▶ Exercise directions
Nothing should differ between your answer and the records.
-- Provided records follows --
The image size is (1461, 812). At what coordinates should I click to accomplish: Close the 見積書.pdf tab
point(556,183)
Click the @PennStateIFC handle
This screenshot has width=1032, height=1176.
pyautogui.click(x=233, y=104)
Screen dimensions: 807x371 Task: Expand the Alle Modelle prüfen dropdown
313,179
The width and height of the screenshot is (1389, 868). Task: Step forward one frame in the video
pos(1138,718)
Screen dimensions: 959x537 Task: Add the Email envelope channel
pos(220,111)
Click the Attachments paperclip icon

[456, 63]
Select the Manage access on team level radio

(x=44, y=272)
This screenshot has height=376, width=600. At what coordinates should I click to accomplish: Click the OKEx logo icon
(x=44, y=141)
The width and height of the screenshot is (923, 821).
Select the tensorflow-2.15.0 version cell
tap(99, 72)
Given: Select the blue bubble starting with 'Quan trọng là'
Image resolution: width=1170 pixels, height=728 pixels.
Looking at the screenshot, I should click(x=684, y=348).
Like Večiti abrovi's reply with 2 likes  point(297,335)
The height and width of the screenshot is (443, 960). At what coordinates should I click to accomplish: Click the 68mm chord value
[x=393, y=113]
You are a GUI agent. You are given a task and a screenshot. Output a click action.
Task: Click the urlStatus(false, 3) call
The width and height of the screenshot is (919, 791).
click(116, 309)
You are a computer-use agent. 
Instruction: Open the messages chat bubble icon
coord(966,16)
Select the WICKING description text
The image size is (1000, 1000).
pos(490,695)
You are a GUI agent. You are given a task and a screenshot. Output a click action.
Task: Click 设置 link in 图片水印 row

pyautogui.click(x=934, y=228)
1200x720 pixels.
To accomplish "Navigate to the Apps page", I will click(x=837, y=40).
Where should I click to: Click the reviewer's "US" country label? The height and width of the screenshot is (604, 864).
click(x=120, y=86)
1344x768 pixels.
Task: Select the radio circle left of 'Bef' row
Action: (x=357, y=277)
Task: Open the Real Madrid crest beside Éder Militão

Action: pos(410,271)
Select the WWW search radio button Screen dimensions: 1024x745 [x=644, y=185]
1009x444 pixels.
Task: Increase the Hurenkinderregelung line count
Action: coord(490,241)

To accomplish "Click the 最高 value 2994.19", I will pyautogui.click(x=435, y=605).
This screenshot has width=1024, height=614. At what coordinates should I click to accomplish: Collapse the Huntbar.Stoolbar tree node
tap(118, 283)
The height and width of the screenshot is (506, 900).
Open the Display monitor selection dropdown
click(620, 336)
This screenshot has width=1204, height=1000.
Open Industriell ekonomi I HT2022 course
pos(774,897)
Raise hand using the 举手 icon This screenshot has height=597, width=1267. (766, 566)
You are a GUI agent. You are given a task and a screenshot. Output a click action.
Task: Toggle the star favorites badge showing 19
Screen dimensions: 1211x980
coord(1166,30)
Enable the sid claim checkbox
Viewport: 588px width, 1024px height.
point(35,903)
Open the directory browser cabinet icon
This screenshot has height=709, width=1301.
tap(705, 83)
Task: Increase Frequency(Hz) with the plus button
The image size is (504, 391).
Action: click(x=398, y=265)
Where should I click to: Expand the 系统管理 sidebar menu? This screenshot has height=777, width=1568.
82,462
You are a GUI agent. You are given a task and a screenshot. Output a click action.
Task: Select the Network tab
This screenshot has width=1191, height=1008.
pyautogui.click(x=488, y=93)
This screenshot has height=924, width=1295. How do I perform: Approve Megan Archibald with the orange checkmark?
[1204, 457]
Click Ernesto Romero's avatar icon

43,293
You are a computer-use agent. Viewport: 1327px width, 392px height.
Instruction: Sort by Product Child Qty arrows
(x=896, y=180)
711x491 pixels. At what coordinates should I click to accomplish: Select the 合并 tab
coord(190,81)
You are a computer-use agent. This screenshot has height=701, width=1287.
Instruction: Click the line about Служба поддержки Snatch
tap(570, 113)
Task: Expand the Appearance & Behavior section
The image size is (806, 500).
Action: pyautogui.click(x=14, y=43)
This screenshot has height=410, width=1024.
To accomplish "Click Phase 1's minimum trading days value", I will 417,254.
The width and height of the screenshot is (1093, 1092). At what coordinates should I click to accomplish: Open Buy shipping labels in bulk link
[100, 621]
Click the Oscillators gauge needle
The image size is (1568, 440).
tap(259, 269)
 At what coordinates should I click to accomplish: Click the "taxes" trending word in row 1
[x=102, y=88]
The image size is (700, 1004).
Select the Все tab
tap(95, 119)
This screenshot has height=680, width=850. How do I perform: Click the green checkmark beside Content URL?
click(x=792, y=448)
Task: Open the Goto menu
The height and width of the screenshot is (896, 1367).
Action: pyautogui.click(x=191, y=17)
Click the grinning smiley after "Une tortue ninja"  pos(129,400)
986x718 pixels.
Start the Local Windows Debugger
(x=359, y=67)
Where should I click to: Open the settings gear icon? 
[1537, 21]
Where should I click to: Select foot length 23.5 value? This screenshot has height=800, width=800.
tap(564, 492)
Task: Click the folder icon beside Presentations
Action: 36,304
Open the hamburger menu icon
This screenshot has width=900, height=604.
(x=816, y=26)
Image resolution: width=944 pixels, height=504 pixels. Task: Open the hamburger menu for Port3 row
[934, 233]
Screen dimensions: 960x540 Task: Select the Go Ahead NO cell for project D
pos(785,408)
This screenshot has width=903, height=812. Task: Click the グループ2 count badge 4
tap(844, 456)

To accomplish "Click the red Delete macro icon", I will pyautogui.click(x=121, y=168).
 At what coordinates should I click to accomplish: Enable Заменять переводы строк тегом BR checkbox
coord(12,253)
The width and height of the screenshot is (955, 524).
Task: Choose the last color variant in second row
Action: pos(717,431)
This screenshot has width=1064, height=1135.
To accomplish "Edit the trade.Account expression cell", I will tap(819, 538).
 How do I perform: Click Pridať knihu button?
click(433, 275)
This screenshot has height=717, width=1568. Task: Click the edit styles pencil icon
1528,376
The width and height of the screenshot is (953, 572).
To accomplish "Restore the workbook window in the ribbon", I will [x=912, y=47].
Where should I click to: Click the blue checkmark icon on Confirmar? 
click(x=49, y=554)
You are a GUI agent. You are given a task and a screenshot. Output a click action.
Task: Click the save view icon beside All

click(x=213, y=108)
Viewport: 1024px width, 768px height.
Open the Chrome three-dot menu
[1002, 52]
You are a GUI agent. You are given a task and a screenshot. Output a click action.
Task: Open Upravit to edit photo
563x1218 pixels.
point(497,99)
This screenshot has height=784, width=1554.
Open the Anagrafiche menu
-- Provided records concluded --
▶ Output for this task
The image size is (1461, 812). At what coordinates should I click to accomplish: Close the 見積書.pdf tab
point(556,183)
Click the @PennStateIFC handle
This screenshot has width=1032, height=1176.
pyautogui.click(x=233, y=104)
Screen dimensions: 807x371 Task: Expand the Alle Modelle prüfen dropdown
313,179
The width and height of the screenshot is (1389, 868). Task: Step forward one frame in the video
pos(1138,718)
Screen dimensions: 959x537 Task: Add the Email envelope channel
pos(220,111)
Click the Attachments paperclip icon

[456, 63]
Select the Manage access on team level radio

(x=44, y=272)
This screenshot has height=376, width=600. At what coordinates should I click to accomplish: Click the OKEx logo icon
(x=44, y=141)
The width and height of the screenshot is (923, 821).
Select the tensorflow-2.15.0 version cell
tap(99, 72)
Given: Select the blue bubble starting with 'Quan trọng là'
Image resolution: width=1170 pixels, height=728 pixels.
Looking at the screenshot, I should click(x=684, y=348).
Like Večiti abrovi's reply with 2 likes  point(297,335)
The height and width of the screenshot is (443, 960). At what coordinates should I click to accomplish: Click the 68mm chord value
[x=393, y=113]
You are a GUI agent. You are given a task and a screenshot. Output a click action.
Task: Click the urlStatus(false, 3) call
The width and height of the screenshot is (919, 791).
click(116, 309)
You are a computer-use agent. 
Instruction: Open the messages chat bubble icon
coord(966,16)
Select the WICKING description text
The image size is (1000, 1000).
pos(490,695)
You are a GUI agent. You are given a task and a screenshot. Output a click action.
Task: Click 设置 link in 图片水印 row

pyautogui.click(x=934, y=228)
1200x720 pixels.
To accomplish "Navigate to the Apps page", I will click(x=837, y=40).
Where should I click to: Click the reviewer's "US" country label? The height and width of the screenshot is (604, 864).
click(x=120, y=86)
1344x768 pixels.
Task: Select the radio circle left of 'Bef' row
Action: (x=357, y=277)
Task: Open the Real Madrid crest beside Éder Militão

Action: pos(410,271)
Select the WWW search radio button Screen dimensions: 1024x745 [x=644, y=185]
1009x444 pixels.
Task: Increase the Hurenkinderregelung line count
Action: coord(490,241)

To accomplish "Click the 最高 value 2994.19", I will pyautogui.click(x=435, y=605).
This screenshot has width=1024, height=614. At what coordinates should I click to accomplish: Collapse the Huntbar.Stoolbar tree node
tap(118, 283)
The height and width of the screenshot is (506, 900).
Open the Display monitor selection dropdown
click(620, 336)
This screenshot has width=1204, height=1000.
Open Industriell ekonomi I HT2022 course
pos(774,897)
Raise hand using the 举手 icon This screenshot has height=597, width=1267. (766, 566)
You are a GUI agent. You are given a task and a screenshot. Output a click action.
Task: Toggle the star favorites badge showing 19
Screen dimensions: 1211x980
coord(1166,30)
Enable the sid claim checkbox
Viewport: 588px width, 1024px height.
point(35,903)
Open the directory browser cabinet icon
This screenshot has height=709, width=1301.
tap(705, 83)
Task: Increase Frequency(Hz) with the plus button
The image size is (504, 391).
Action: click(x=398, y=265)
Where should I click to: Expand the 系统管理 sidebar menu? This screenshot has height=777, width=1568.
82,462
You are a GUI agent. You are given a task and a screenshot. Output a click action.
Task: Select the Network tab
This screenshot has width=1191, height=1008.
pyautogui.click(x=488, y=93)
This screenshot has height=924, width=1295. How do I perform: Approve Megan Archibald with the orange checkmark?
[1204, 457]
Click Ernesto Romero's avatar icon

43,293
You are a computer-use agent. Viewport: 1327px width, 392px height.
Instruction: Sort by Product Child Qty arrows
(x=896, y=180)
711x491 pixels. At what coordinates should I click to accomplish: Select the 合并 tab
coord(190,81)
You are a computer-use agent. This screenshot has height=701, width=1287.
Instruction: Click the line about Служба поддержки Snatch
tap(570, 113)
Task: Expand the Appearance & Behavior section
The image size is (806, 500).
Action: pyautogui.click(x=14, y=43)
This screenshot has height=410, width=1024.
To accomplish "Click Phase 1's minimum trading days value", I will 417,254.
The width and height of the screenshot is (1093, 1092). At what coordinates should I click to accomplish: Open Buy shipping labels in bulk link
[100, 621]
Click the Oscillators gauge needle
The image size is (1568, 440).
tap(259, 269)
 At what coordinates should I click to accomplish: Click the "taxes" trending word in row 1
[x=102, y=88]
The image size is (700, 1004).
Select the Все tab
tap(95, 119)
This screenshot has height=680, width=850. How do I perform: Click the green checkmark beside Content URL?
click(x=792, y=448)
Task: Open the Goto menu
The height and width of the screenshot is (896, 1367).
Action: pyautogui.click(x=191, y=17)
Click the grinning smiley after "Une tortue ninja"  pos(129,400)
986x718 pixels.
Start the Local Windows Debugger
(x=359, y=67)
Where should I click to: Open the settings gear icon? 
[1537, 21]
Where should I click to: Select foot length 23.5 value? This screenshot has height=800, width=800.
tap(564, 492)
Task: Click the folder icon beside Presentations
Action: 36,304
Open the hamburger menu icon
This screenshot has width=900, height=604.
(x=816, y=26)
Image resolution: width=944 pixels, height=504 pixels. Task: Open the hamburger menu for Port3 row
[934, 233]
Screen dimensions: 960x540 Task: Select the Go Ahead NO cell for project D
pos(785,408)
This screenshot has width=903, height=812. Task: Click the グループ2 count badge 4
tap(844, 456)

To accomplish "Click the red Delete macro icon", I will pyautogui.click(x=121, y=168).
 At what coordinates should I click to accomplish: Enable Заменять переводы строк тегом BR checkbox
coord(12,253)
The width and height of the screenshot is (955, 524).
Task: Choose the last color variant in second row
Action: pos(717,431)
This screenshot has width=1064, height=1135.
To accomplish "Edit the trade.Account expression cell", I will tap(819, 538).
 How do I perform: Click Pridať knihu button?
click(433, 275)
This screenshot has height=717, width=1568. Task: Click the edit styles pencil icon
1528,376
The width and height of the screenshot is (953, 572).
To accomplish "Restore the workbook window in the ribbon", I will [x=912, y=47].
Where should I click to: Click the blue checkmark icon on Confirmar? 
click(x=49, y=554)
You are a GUI agent. You are given a task and a screenshot. Output a click action.
Task: Click the save view icon beside All

click(x=213, y=108)
Viewport: 1024px width, 768px height.
Open the Chrome three-dot menu
[1002, 52]
You are a GUI agent. You are given a task and a screenshot. Output a click action.
Task: Open Upravit to edit photo
563x1218 pixels.
point(497,99)
This screenshot has height=784, width=1554.
Open the Anagrafiche menu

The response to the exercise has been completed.